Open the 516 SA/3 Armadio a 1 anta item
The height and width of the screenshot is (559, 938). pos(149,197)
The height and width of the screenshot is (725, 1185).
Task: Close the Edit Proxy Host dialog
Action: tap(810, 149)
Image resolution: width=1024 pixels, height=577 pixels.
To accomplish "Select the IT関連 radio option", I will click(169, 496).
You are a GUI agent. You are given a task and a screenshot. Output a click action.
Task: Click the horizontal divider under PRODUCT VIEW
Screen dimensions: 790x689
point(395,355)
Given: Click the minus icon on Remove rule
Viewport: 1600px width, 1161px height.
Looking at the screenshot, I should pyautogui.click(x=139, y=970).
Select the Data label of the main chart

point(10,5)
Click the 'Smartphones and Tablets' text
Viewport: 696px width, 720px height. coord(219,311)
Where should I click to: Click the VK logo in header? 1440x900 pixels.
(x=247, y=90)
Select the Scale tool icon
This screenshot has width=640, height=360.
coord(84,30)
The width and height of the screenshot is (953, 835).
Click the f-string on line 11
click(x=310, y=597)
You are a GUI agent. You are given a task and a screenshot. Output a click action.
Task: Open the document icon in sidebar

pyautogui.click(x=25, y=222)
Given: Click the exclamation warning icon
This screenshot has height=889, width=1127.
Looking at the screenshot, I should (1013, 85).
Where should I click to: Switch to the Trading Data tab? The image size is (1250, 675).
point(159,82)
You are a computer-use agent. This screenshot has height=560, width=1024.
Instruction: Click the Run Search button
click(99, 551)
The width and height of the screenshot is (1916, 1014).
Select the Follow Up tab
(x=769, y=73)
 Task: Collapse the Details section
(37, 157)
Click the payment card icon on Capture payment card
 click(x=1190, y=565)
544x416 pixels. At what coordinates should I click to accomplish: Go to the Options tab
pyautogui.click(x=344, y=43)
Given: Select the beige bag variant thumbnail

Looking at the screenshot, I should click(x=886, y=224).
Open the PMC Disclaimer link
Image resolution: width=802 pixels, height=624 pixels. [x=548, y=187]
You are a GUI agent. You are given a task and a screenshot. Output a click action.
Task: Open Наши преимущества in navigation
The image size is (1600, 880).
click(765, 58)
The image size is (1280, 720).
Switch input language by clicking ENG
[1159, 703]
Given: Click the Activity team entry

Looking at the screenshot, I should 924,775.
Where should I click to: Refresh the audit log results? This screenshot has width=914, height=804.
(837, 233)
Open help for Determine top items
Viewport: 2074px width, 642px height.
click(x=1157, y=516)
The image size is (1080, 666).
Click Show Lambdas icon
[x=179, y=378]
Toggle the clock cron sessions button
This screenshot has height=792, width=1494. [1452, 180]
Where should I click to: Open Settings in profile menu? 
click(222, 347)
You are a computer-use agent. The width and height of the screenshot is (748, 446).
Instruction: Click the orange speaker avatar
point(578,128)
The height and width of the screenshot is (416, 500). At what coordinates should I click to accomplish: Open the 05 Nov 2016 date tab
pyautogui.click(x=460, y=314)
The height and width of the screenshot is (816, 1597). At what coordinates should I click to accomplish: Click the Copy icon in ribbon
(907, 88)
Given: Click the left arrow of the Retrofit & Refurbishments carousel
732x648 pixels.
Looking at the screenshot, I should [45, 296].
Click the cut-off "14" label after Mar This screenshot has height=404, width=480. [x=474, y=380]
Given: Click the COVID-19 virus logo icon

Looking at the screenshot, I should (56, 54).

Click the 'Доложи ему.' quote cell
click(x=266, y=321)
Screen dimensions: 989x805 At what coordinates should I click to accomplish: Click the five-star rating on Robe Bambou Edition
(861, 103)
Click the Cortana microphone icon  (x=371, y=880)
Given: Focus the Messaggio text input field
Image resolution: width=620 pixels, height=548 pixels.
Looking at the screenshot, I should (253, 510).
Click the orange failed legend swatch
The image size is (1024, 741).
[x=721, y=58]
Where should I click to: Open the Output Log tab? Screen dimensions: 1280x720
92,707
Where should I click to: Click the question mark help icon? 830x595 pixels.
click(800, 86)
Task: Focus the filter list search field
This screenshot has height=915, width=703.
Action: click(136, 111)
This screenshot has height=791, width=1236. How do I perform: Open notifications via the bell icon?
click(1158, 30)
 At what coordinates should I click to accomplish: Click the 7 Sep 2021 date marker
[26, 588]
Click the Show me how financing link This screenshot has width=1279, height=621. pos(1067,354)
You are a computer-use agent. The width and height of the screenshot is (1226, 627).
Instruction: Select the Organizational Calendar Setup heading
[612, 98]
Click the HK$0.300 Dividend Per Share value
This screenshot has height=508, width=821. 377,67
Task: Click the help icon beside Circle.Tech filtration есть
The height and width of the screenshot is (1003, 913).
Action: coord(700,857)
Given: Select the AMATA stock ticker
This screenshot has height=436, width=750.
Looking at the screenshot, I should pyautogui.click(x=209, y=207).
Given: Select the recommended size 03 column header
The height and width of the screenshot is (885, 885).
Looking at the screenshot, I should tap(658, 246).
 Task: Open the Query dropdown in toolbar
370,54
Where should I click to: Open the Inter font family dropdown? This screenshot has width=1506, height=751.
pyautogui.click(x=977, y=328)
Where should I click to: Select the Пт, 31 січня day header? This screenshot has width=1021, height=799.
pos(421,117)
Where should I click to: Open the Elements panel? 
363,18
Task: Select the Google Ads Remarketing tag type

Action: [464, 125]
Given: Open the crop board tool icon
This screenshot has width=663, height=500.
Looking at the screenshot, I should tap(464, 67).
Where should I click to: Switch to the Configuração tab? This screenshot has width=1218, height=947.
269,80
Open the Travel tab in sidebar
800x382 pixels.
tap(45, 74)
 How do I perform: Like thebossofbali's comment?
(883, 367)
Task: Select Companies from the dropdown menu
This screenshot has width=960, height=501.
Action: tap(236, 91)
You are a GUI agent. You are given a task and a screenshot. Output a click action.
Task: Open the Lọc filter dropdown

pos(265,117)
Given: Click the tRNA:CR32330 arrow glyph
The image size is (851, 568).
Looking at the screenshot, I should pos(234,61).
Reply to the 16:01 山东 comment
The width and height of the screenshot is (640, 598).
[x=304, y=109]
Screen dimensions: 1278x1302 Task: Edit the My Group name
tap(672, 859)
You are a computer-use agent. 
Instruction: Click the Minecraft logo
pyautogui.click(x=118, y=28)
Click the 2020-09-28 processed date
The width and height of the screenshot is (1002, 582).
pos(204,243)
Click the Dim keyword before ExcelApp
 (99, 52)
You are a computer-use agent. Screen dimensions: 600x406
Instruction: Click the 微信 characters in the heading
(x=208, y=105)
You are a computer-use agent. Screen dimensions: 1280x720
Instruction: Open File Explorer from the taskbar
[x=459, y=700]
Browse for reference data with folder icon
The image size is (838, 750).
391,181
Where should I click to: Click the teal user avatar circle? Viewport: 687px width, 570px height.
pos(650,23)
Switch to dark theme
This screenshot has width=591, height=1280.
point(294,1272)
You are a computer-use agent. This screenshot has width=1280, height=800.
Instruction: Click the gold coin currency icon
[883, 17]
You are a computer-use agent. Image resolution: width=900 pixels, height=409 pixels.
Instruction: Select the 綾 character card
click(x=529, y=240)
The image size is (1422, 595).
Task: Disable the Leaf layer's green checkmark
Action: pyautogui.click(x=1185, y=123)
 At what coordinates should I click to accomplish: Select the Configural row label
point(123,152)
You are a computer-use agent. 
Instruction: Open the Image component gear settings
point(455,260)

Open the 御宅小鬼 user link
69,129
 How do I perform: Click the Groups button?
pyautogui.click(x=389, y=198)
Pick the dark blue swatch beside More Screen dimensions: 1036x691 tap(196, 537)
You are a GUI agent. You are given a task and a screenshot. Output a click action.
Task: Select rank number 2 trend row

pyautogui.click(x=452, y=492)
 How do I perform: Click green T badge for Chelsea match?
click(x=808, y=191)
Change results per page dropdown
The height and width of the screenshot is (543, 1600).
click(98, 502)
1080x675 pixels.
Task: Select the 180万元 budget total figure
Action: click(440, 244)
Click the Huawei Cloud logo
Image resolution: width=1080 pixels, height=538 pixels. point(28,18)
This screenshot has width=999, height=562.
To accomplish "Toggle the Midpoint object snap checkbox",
==============================
[Task to carry out]:
To answer, state the number of lines in the records holding the string "Focus", and leave out everything else.

[Problem solution]:
2